The company is also branching out into the co-living segment for working professionals or millennials. This will give a huge push to the expansion plans considering that the co-living market is much larger than the student housing, Mehra said.He said Tribe Stays has enough resources for the current project launch at Wakad in Pune, which was funded with the help of offloading a small portion of equity to an HNI.




For the larger expansion in coming months or years, the company is in talks with funds and family offices of certain industrial houses for a combination of equity and structured long-term debt options. “We’re certain to close on one of them in the coming quarter,” he said.




Tribe Stay’s student accommodation at Wakad has 210 beds spread over about 35,000 square feet. It has facilities like a gymnasium, a 70-seater commercial cafe which will be open to all, entertainment zones and planned break areas on every floor.




Co-living operator Curated Living Solutions is looking to add 5,000 “asset-heavy beds” under student housing and 5,000 “asset-light” beds across the country, in addition to its existing strength of 7,000 beds in this financial year.

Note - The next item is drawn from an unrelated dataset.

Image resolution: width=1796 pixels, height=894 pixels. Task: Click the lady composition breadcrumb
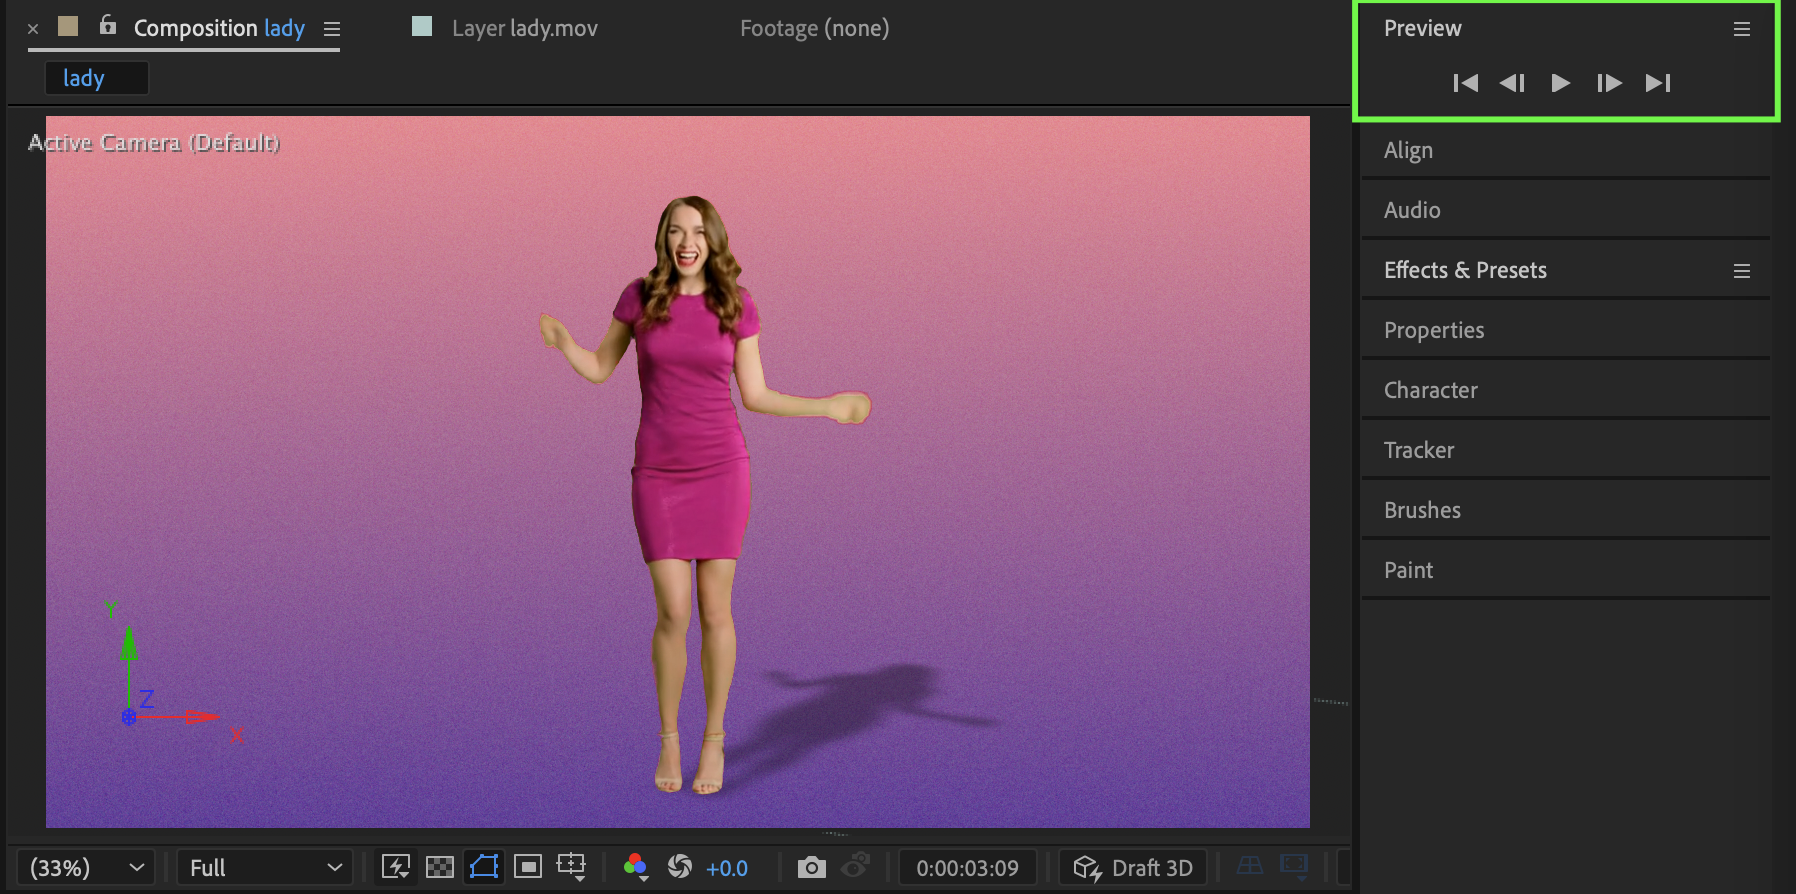point(84,78)
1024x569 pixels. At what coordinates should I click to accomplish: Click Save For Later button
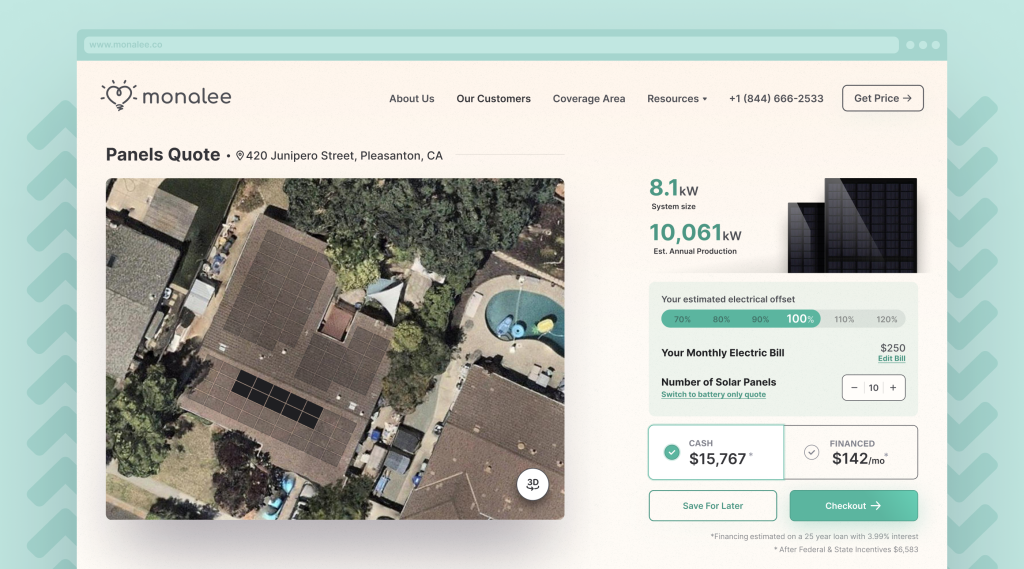click(713, 506)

It is looking at a 100% growth rate year-on-year for the next three years, said Jaikishan Challa, founder & CEO, Curated Living Solutions.In “asset-heavy beds” it invests in properties besides managing them, but in the “asset-light” model it is just a operator of the facilities.




It is looking at an investment of $200 million over a period of four to five years, and an alternative housing platform which will focus predominantly on student housing apart from pro-living and industrial housing, he said.




“Post-pandemic, we have seen increased demand for hygienic and low-density spaces both from institutes and parents. We believe for a very long time on-campus hostels have been a liability or cost centres for the institutes and when we approach them with our boutique of services most of them welcomed us with a sigh of relief,” Challa said.




Curated Living earlier this week collaborated with Andhra Pradesh MedTech Zone (AMTZ) to launch a student housing facility in Visakhapatnam. The 500-bed facility will offer accommodation to students of medical institutes on the premises of AMTZ.
Anuj Puri, chairman of Anarock Property Consultants, said with colleges and educational institutes reopening physically, demand is gradually inching up.




“This demand will only grow in the months to come as more and more colleges and educational institutions reopen. However, one major change that we may see post -Covid is that demand for the organised players may increase. Given that student housing so far in India has been dominated by the unorganised players, there is scope for more organised players to enter the fray,” Puri said.





The operators have also increased room charges to cope with inflation in the last one year.For instance, Tribe Stays has increased room charges by 15 to 20% in Mumbai and Pune. “We have increased charges due to everything getting expensive due to inflation and the demand for premium student housing increasing multifold since 2020. This also is helping us cover some of our losses incurred due to the pandemic,” said Mehra of Tribe Stays.





Good Host has also increased charges in line with inflation, said Grover.





Many say parents are not complaining about the increase in charges. A senior executive of an investment firm said: “If parents were paying `10,000 a month pre-Covid, today they are ready to pay `20,000 if they are convinced with the facilities and hygiene. They want quality spaces.”